Ce troisième genre regroupait donc des hommes disparates, homosexuel passif en couple, travesti, homme efféminé ou imberbe (les très nombreuses gravures ne laissent aucun doute sur l'importance de la barbe chez les hommes)... Il n'était au début pas infamant du tout d'être un Kulu'u, tout  comme il n'y avait pas de honte à être une femme. C 'était juste un marqueur qui indiquait un comportement et conditionnait le rôle social attendu (On ne prenait pas un Kulu'u pour faire garde du corps !).


Avec le temps, la signification de ce terme va cependant évoluer dans un sens négatif, en parallèle avec la baisse de popularité des anciens cultes. Quand le cunéiforme disparaît au début de l'ère chrétienne, Kulu'u est devenu une insulte, l'équivalent de "tapette" ou "PD" de nos jours...

Avec le Monothéisme juif puis islamiste tout ce qui concerne le sexe deviendra bientôt tabou au point de cacher intégralement le corps des femmes.

Assinum

Les Kulu'u qui le souhaitaient pouvaient eux aussi se prostituer en l'honneur de Mylitta. Ils pouvaient même devenir des prêtresses dévouées à la déesse et on les appelait alors 'Assinum'. Mais pour ce faire, ils devaient se travestir et avoir une apparence et un comportement féminin.

Un point intéressant dans certaines tablettes est le terme 'assinum', qu'on peut traduire par 'hommes prostitués' (Tablette 104 de la série Summa alum par exemple). Assinu se dit en sumérien UR.SAL, homme-femme. Ce concept d'homme femme se retrouve dans plusieurs textes comme celui retraçant la descente d'Ishtar aux enfers. Enlil crée un être à la fois homme et femme qui va aller sauver Ishtar, utilisant la ruse et non la force. Cet être est appelé selon les langages de rédaction UR.SAL ou Kurgarra (Sumérien), Kulu'u (Akkadien) ou Assinnu (Assyrien). Ces termes seront ensuite repris pour désigner un homme efféminé mais aussi pour désigner plus généralement les servantes des temples d'Ishtar, ce qui implique que de nombreux prêtres de Mylitta/Ishtar/Inanna devaient être des travestis ou qu'il existait une caste de prêtres travestis pour certaines fonctions précises au sein de ces temples.

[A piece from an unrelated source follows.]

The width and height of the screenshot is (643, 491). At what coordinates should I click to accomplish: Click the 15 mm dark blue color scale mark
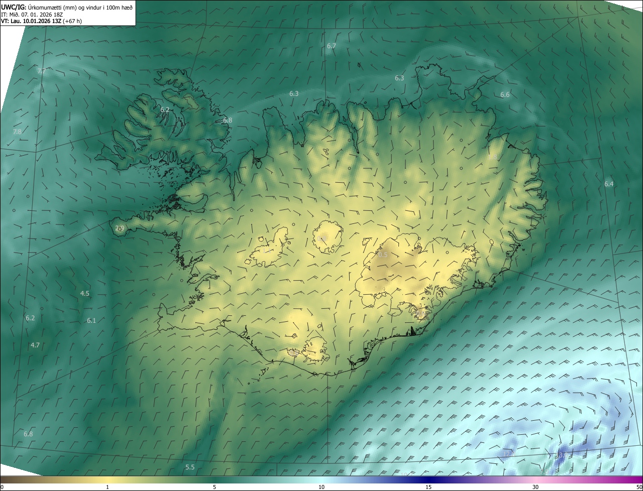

Certains assyriologues comme George (2006: 175) ou Gabbay (2008: 52 n. 29) ont émis l'idée qu'il pouvait s'agir d'hermaphrodites mais il serait étonnant qu'il y en ait eu un nombre suffisant pour assurer les services des différents temples, l'idée d'un clergé travesti est donc la plus vraisemblable. Ces travestis avaient un rôle très importants au sein du temple car n'étant ni homme ni femme, ils symbolisaient à merveille l'androgynie divine et son pouvoir de transformer le masculin en féminin. Certains assyriologues pensent même que seul des travestis pouvaient être prêtresse de Mylitta.